Wednesday, December 13, 2006

Free Will and Charity

Past, Present, and Future

One of the baffling things about our existence is the one-dimensionality of time.

For all we see ourselves as having free will, souls, and consciousness, the past extends behind us in a single line. There are no multiple pasts. There is only one. I'm not talking about conflicting narratives of the past, or course. I am assuming that only one thing actually happened, even if we all view the event differently.

The same applies to our future. There may be multiple possible futures, but in actuality there is only one future. The possibility space extends like a cone into which our present travels as a bead on a wire. Someone with infinite knowledge of the present should be able to follow the path through to the future, assuming that infinite knowledge includes what leads people to choose their own actions. Our choices affect the path, but in the end, only one reality will exist, another point on the fading line of our history.

All of this assumes that one could, somehow, outside of time, view the present moment traveling along this path. Free will makes the choice. But there is knowledge that only one choice can eventually be made. That is our future.


Judaism sees the giver of charity as more blessed than the recipient. The logic is a little tortuous, I must say.

The recipient is already destined to receive or not receive the gift. What isn't destined is how the recipient will or won't get it. Each person is already destined to have or not have their money. What isn't destined is how they will be gaining or losing it.

A giver of charity is utilizing a precious moment to give away money that he was going to lose anyway to someone who was going to get it anyway. In essence, he simply makes the choice to be the vessel for the transaction. That makes the gift a blessing for the giver. The recipient was going to get the money anyway, and the giver was going to lose the money anyway. But the giver acquired an opportunity to gain a blessing in the process.

In this way, charity's ideals play with the strange concepts of both free-will and destination at the same time.

Levels of Charity

The Rambam speaks of eight levels of charity:

The highest level is to invest in a person so that they they are able to overcome poverty.

This level may require no giving at all on the part of the giver; all that may be required is a loan. In fact, it may even result in the giver gaining a profit as a result. (Note that it has to really be an investment, and not simply a loan with interest, which is forbidden.) The net result is an end to the need for charity and no one had to be embarrassed as a result.

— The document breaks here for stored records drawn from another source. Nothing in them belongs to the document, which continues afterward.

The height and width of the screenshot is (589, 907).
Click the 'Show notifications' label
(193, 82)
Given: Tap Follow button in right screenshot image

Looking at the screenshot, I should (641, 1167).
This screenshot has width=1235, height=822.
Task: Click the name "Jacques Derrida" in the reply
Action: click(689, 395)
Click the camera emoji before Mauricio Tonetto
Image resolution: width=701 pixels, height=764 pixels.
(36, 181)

The next level is where neither the giver nor recipient know each other.

The next level is where the giver knows the recipient, but the recipient does not know the giver. In this way, the recipient will not be embarrassed if he ever meets the giver.

The next level is where the recipient knows the giver, but the giver does not know the recipient. In this way, the giver will not be tempted to feel haughty if he ever meets the recipient.

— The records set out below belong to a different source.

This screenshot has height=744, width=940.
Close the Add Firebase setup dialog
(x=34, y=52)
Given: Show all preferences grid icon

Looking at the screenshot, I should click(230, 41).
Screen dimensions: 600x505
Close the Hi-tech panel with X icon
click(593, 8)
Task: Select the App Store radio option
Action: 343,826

For the remaining levels, all parties know each other.

The next level is when the giver gives before being asked.

The next level is when the giver gives as much as needed when he is asked.

The next level is when the giver gives less than is needed, but does so cheerfully.

The last level is giving less than is needed and resentfully. Which is still better than not giving at all.

I don't know how often one has the opportunity to do the highest level of charity, but I suspect that it is more often than it would appear.


P.S. I could probably relate all this to trading and negotiation in games, but I won't.